>> Begin

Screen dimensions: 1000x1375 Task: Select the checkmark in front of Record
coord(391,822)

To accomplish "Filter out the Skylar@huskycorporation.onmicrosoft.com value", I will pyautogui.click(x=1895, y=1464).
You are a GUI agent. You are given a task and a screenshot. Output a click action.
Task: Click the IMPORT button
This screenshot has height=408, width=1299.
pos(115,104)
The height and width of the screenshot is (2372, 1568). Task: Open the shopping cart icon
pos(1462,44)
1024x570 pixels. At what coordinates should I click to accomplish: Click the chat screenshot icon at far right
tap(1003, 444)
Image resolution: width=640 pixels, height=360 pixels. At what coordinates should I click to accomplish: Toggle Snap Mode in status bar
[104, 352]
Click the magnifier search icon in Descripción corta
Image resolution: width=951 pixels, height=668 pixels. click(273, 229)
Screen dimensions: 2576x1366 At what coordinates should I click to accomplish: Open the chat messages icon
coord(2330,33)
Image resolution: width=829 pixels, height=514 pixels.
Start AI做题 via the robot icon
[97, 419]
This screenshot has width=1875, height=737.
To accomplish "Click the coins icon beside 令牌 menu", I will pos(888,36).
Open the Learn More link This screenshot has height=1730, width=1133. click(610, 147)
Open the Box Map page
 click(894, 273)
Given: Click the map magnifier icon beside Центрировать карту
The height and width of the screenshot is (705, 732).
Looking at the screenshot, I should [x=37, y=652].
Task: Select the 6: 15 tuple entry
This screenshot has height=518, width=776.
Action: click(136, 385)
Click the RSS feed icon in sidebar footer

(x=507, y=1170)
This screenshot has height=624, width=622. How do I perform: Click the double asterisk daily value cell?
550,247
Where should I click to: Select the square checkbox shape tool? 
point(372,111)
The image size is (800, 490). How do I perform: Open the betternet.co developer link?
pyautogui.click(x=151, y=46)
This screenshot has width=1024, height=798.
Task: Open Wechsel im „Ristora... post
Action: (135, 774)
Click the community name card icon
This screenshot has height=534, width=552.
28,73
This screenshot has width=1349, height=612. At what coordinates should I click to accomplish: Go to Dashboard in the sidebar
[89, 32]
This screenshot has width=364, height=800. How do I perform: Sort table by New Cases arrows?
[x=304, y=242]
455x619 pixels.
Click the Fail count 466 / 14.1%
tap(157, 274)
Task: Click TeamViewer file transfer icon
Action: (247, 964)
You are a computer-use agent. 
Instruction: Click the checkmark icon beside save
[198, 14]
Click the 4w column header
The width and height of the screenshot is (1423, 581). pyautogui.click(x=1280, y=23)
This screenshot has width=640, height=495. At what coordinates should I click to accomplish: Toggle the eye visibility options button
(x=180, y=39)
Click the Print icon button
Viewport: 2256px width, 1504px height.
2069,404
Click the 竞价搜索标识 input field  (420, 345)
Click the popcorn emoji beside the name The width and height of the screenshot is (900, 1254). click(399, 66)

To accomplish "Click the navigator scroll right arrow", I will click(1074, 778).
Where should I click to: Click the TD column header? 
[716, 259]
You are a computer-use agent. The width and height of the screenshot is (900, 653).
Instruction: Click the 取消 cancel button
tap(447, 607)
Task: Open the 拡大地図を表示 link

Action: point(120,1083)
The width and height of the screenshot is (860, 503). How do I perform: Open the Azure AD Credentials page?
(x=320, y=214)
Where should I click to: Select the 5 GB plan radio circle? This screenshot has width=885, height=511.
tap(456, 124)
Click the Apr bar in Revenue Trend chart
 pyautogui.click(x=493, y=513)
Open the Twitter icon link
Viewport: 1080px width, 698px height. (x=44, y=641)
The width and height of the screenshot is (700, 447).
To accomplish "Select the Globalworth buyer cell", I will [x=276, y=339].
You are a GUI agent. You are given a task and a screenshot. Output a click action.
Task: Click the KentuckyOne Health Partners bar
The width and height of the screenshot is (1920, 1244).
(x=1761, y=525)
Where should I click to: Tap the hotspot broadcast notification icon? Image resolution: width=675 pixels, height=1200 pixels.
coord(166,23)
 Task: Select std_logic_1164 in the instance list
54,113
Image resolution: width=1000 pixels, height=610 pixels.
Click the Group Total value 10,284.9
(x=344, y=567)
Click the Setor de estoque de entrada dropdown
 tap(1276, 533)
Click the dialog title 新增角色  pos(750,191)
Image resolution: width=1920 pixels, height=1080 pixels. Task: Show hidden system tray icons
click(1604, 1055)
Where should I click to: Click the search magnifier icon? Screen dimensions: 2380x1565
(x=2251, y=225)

>> End

* **What you should do**: Reproduce the whole listing above word for word, keeping every line as it is.

* **Correct response**:
Screen dimensions: 1000x1375 Task: Select the checkmark in front of Record
coord(391,822)

To accomplish "Filter out the Skylar@huskycorporation.onmicrosoft.com value", I will pyautogui.click(x=1895, y=1464).
You are a GUI agent. You are given a task and a screenshot. Output a click action.
Task: Click the IMPORT button
This screenshot has height=408, width=1299.
pos(115,104)
The height and width of the screenshot is (2372, 1568). Task: Open the shopping cart icon
pos(1462,44)
1024x570 pixels. At what coordinates should I click to accomplish: Click the chat screenshot icon at far right
tap(1003, 444)
Image resolution: width=640 pixels, height=360 pixels. At what coordinates should I click to accomplish: Toggle Snap Mode in status bar
[104, 352]
Click the magnifier search icon in Descripción corta
Image resolution: width=951 pixels, height=668 pixels. click(273, 229)
Screen dimensions: 2576x1366 At what coordinates should I click to accomplish: Open the chat messages icon
coord(2330,33)
Image resolution: width=829 pixels, height=514 pixels.
Start AI做题 via the robot icon
[97, 419]
This screenshot has width=1875, height=737.
To accomplish "Click the coins icon beside 令牌 menu", I will pos(888,36).
Open the Learn More link This screenshot has height=1730, width=1133. click(610, 147)
Open the Box Map page
 click(894, 273)
Given: Click the map magnifier icon beside Центрировать карту
The height and width of the screenshot is (705, 732).
Looking at the screenshot, I should [x=37, y=652].
Task: Select the 6: 15 tuple entry
This screenshot has height=518, width=776.
Action: click(136, 385)
Click the RSS feed icon in sidebar footer

(x=507, y=1170)
This screenshot has height=624, width=622. How do I perform: Click the double asterisk daily value cell?
550,247
Where should I click to: Select the square checkbox shape tool? 
point(372,111)
The image size is (800, 490). How do I perform: Open the betternet.co developer link?
pyautogui.click(x=151, y=46)
This screenshot has width=1024, height=798.
Task: Open Wechsel im „Ristora... post
Action: (135, 774)
Click the community name card icon
This screenshot has height=534, width=552.
28,73
This screenshot has width=1349, height=612. At what coordinates should I click to accomplish: Go to Dashboard in the sidebar
[89, 32]
This screenshot has width=364, height=800. How do I perform: Sort table by New Cases arrows?
[x=304, y=242]
455x619 pixels.
Click the Fail count 466 / 14.1%
tap(157, 274)
Task: Click TeamViewer file transfer icon
Action: (247, 964)
You are a computer-use agent. 
Instruction: Click the checkmark icon beside save
[198, 14]
Click the 4w column header
The width and height of the screenshot is (1423, 581). pyautogui.click(x=1280, y=23)
This screenshot has width=640, height=495. At what coordinates should I click to accomplish: Toggle the eye visibility options button
(x=180, y=39)
Click the Print icon button
Viewport: 2256px width, 1504px height.
2069,404
Click the 竞价搜索标识 input field  (420, 345)
Click the popcorn emoji beside the name The width and height of the screenshot is (900, 1254). click(399, 66)

To accomplish "Click the navigator scroll right arrow", I will click(1074, 778).
Where should I click to: Click the TD column header? 
[716, 259]
You are a computer-use agent. The width and height of the screenshot is (900, 653).
Instruction: Click the 取消 cancel button
tap(447, 607)
Task: Open the 拡大地図を表示 link

Action: point(120,1083)
The width and height of the screenshot is (860, 503). How do I perform: Open the Azure AD Credentials page?
(x=320, y=214)
Where should I click to: Select the 5 GB plan radio circle? This screenshot has width=885, height=511.
tap(456, 124)
Click the Apr bar in Revenue Trend chart
 pyautogui.click(x=493, y=513)
Open the Twitter icon link
Viewport: 1080px width, 698px height. (x=44, y=641)
The width and height of the screenshot is (700, 447).
To accomplish "Select the Globalworth buyer cell", I will [x=276, y=339].
You are a GUI agent. You are given a task and a screenshot. Output a click action.
Task: Click the KentuckyOne Health Partners bar
The width and height of the screenshot is (1920, 1244).
(x=1761, y=525)
Where should I click to: Tap the hotspot broadcast notification icon? Image resolution: width=675 pixels, height=1200 pixels.
coord(166,23)
 Task: Select std_logic_1164 in the instance list
54,113
Image resolution: width=1000 pixels, height=610 pixels.
Click the Group Total value 10,284.9
(x=344, y=567)
Click the Setor de estoque de entrada dropdown
 tap(1276, 533)
Click the dialog title 新增角色  pos(750,191)
Image resolution: width=1920 pixels, height=1080 pixels. Task: Show hidden system tray icons
click(1604, 1055)
Where should I click to: Click the search magnifier icon? Screen dimensions: 2380x1565
(x=2251, y=225)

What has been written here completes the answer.